A magnificent wasp house
I really wish I’d been taking a picture every day of this wasp nest. It would be an amazing timelapse. They build at least a layer on it every day. Their increasing wasp-power makes an accelerating build speed possible.
This is the right corner of my wood shed. And I think this is great, because after this year, I’m not going to have to worry about any wasps in the vicinity (they’ll probably build on the soffit of the house next year). Last year’s multiple small nests IN the utility room have blessedly deterred any wasps from living in there this year, and will as long as the paper nests last.

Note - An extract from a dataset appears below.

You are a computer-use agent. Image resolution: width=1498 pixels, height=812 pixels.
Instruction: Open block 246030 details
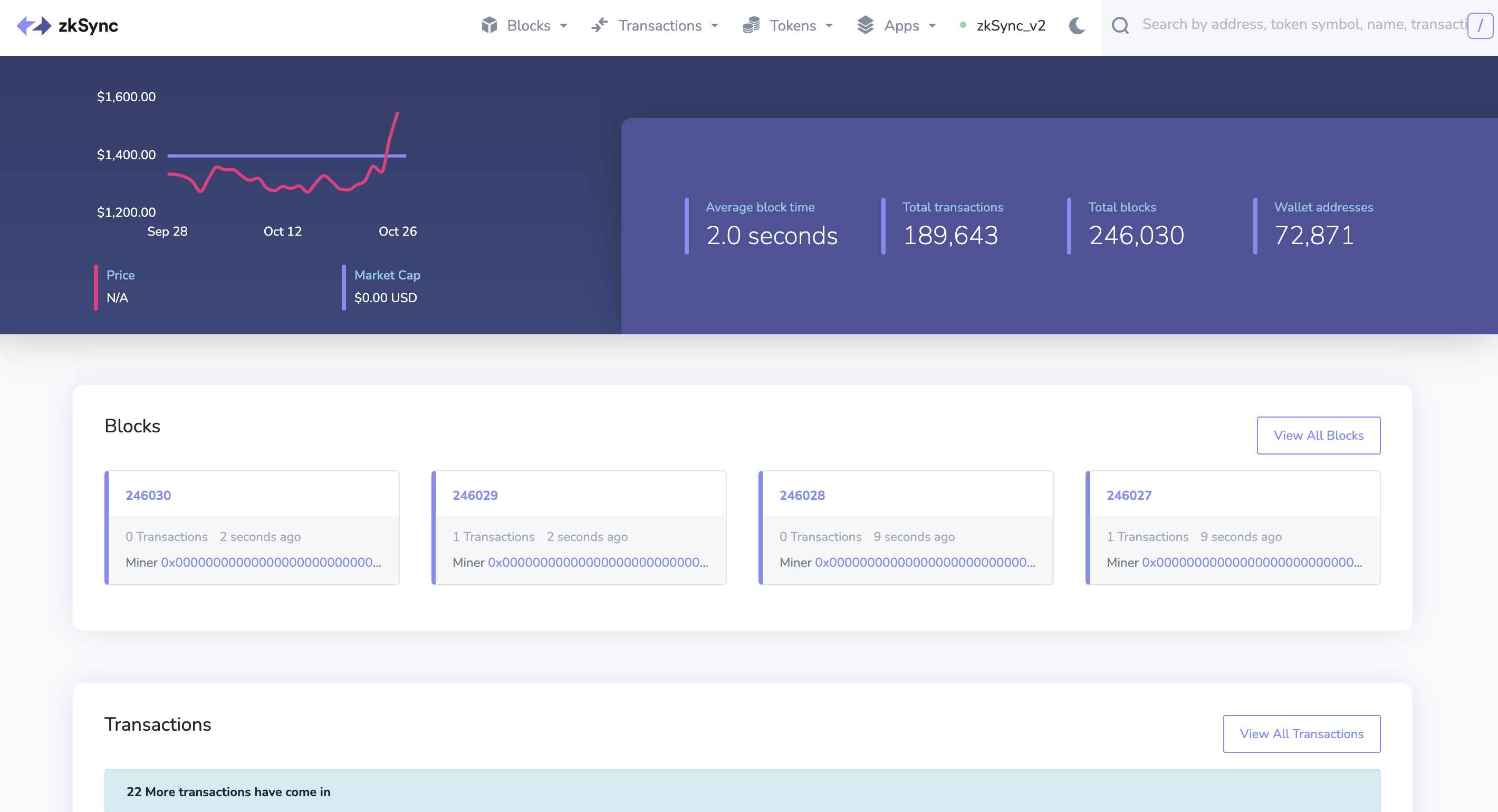click(x=148, y=495)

I wonder where they’re getting all the paper. I see them flying out in one direction- constant traffic like the regular flight lines of honey bees shooting out of the hive – to the woods. I imagine they’re chewing apart a dead tree.
They build their nest by adding layers to the outside. It all starts with one queen who dangles 3+ egg cells on a stem, and then they wrap that starter home in the familiar little paper cone, and build on top of that layer by layer, with a quarter inch gap. I’d like to know how they design the architecture inside that, if there are long spiral corridors, or they chew through the old walls to make access passages. There remains one entrance.
They don’t bother me (yet). I’m simultaneously totally afraid of them and not afraid of them, as they don’t hurt me (have rarely stung me, ever, over the years – they target my husband without hesitation or provocation though). We co-exist. There’s no eradicating paper wasps from the woods here, so there’s no option but to coexist, although there’s enough wasps in that nest to bring down a horse. They will be gone by winter, and the house they leave behind will give me a few years of wasp-free woodshed.
I unload one wheelbarrow of wood into the shed at a time, hastily!, and I can monitor them boiling out their door and blackening the outside of their house, agitated by me shaking the shed throwing wood in. Then one or two thump me on the head in warning, just like my bees do. I wear a hood, and I limit myself to one wheelbarrow load at a time, and everyone’s happy.